FLINT, Estados Unidos, jun. 21, 2004.- El nuevo documental de Michael Moore,
Fahrenheit 9/11, ha hecho subir la temperatura de muchos republicanos, y esa es su intención.
"Me gustaría ver al señor (George W.) Bush fuera de la Casa Blanca", dijo el realizador en una entrevista en el programa de ABC News This Week with George Stephanopoulos.
La película "es mi opinión sobre los últimos cuatro años de la administración de Bush", dijo Moore el domingo. "No estoy tratando de hacer creer que este sea una especia de, usted sabe, trabajo periodístico justo y balanceado".
La cinta de Moore acusa al actual gobierno de haber actuado de forma incompetente antes de los ataques terroristas del 11 de septiembre de 2001, y luego se aprovecharon del temor del público para ganar apoyo para la guerra contra Irak. La administración de Bush niega las acusaciones.

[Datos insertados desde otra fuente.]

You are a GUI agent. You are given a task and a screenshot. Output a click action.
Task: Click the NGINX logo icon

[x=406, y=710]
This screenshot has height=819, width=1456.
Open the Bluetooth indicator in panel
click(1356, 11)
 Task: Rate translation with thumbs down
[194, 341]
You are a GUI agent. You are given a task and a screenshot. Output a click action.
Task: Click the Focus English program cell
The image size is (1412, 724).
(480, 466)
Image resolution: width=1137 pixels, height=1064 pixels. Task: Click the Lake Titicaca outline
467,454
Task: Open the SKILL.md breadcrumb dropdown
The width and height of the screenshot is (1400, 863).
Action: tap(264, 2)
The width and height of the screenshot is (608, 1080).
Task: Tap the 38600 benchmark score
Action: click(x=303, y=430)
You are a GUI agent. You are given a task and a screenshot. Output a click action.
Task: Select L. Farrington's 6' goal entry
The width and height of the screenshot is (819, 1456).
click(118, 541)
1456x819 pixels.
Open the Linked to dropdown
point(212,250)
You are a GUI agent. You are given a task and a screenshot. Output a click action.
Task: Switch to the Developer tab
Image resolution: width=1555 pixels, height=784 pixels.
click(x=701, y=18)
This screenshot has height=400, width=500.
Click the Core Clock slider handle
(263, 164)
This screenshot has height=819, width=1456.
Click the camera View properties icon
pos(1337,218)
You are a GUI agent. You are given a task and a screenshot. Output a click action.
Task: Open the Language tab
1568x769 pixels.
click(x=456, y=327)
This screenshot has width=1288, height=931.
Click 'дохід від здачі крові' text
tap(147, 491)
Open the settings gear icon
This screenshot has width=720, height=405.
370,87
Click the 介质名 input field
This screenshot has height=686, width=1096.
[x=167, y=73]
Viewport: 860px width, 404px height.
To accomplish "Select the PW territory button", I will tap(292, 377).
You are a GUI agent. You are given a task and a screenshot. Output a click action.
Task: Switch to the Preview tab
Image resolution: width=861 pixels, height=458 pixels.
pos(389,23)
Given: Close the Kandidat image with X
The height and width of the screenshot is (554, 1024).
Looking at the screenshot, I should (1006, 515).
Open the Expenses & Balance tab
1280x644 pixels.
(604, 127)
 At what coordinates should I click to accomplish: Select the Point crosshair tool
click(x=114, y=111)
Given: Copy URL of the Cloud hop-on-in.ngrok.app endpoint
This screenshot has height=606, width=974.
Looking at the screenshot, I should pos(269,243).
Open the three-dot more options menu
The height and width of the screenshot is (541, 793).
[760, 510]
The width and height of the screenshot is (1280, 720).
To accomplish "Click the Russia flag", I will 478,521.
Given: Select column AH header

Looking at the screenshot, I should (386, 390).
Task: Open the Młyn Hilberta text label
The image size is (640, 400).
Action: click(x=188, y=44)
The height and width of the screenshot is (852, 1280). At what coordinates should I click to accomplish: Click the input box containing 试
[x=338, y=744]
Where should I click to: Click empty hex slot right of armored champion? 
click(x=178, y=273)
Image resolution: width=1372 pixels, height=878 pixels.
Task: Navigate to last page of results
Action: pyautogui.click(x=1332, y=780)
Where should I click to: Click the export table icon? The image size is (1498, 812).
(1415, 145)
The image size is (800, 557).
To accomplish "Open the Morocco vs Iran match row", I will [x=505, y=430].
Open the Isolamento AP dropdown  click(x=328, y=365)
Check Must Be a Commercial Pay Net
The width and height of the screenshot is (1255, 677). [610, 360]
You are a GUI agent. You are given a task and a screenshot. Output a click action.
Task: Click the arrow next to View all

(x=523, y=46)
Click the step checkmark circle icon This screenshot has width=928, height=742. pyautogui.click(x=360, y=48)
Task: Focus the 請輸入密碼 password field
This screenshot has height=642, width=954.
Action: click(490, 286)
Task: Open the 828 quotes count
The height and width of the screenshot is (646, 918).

Moore se erizó ante la idea de que sea antipatriótico.
"Todo lo que hago, y este filme en particular, dice que amo este país", aseveró. "Cada día de mi vida, todo lo que hago es tratar de hacer de éste un mejor país y tratar de ser la voz de aquellas personas que no la tienen".
La película se estrena este viernes 25 en Estados Unidos.